* _What is expected_
Return, word for word, the passage of the Girder Worker API documentation that begins at "API documentation" and stops after "of those dictionaries.".

* _Source text_
+ + +

API documentation

Overview

The main purpose of Girder Worker is to execute a broad range of tasks. These tasks, along with a set of input bindings and output bindings are passed to the girder_worker.tasks.run() function, which is responsible for fetching the inputs as necessary and executing the task, and finally populating any output variables and sending them to their destination.

The task, its inputs, and its outputs are each passed into the function as Python dictionaries. In this section, we describe the structure of each of those dictionaries.

The task specification

The first argument to girder_worker.tasks.run() describes the task to execute, independently of the actual data that it will be executed upon. The most important field of the task is the mode, which describes what type of task it is. The structure for the task dictionary is described below. Uppercase names within angle braces represent symbols defined in the specification. Optional parts of the specification are surrounded by parentheses to avoid ambiguity with the square braces, which represent lists in Python or Arrays in JSON. The Python task also accepts a write_script parameter that when set to 1 will write task scripts to disk before executing them. This aids in readability for interactive debuggers such as pdb.

+ + +

* _Listed records_
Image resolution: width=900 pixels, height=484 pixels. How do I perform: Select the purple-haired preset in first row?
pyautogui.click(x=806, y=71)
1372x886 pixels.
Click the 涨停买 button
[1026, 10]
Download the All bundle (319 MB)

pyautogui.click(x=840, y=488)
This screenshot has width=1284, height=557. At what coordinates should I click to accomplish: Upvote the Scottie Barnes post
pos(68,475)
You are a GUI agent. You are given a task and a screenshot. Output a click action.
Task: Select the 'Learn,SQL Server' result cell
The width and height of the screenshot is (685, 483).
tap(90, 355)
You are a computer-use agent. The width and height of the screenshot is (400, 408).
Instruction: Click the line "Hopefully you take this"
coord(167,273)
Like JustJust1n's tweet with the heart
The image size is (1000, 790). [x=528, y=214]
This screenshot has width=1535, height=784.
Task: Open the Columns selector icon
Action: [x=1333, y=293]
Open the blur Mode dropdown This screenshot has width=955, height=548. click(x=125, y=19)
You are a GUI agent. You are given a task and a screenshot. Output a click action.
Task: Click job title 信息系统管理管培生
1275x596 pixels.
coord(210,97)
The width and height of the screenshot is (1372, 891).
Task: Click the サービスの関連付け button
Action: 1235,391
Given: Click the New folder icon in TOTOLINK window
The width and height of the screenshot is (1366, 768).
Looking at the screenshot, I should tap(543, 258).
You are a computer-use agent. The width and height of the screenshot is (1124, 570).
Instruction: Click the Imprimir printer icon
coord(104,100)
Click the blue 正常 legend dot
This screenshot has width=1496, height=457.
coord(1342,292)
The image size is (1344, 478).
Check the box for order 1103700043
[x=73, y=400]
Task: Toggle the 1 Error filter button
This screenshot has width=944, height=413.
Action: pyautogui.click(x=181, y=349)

+ + +

* _Reply to the exercise_
API documentation

Overview

The main purpose of Girder Worker is to execute a broad range of tasks. These tasks, along with a set of input bindings and output bindings are passed to the girder_worker.tasks.run() function, which is responsible for fetching the inputs as necessary and executing the task, and finally populating any output variables and sending them to their destination.

The task, its inputs, and its outputs are each passed into the function as Python dictionaries. In this section, we describe the structure of each of those dictionaries.